Requirements: Please write out, word for word, the lines of the listing that begin with the one containing "Uncheck the Perspective View option" and run through the one containing "Viewport: 435px width, 494px", including both.

>> start Records for the task

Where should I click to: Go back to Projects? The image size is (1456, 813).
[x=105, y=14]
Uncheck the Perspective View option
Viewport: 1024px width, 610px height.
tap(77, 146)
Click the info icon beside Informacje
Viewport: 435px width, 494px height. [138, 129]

>> end Records for the task
>> start Records for the task

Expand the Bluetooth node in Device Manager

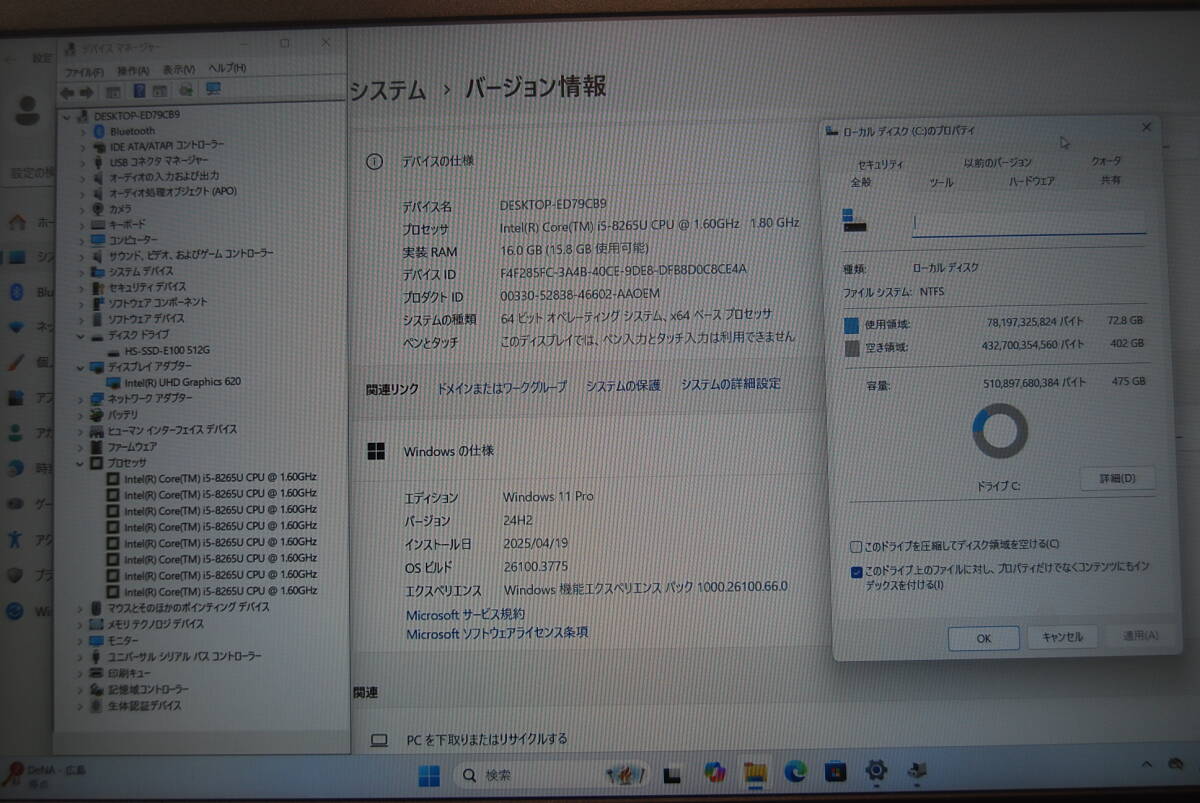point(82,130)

>> end Records for the task

Exercise output:
Uncheck the Perspective View option
Viewport: 1024px width, 610px height.
tap(77, 146)
Click the info icon beside Informacje
Viewport: 435px width, 494px height. [138, 129]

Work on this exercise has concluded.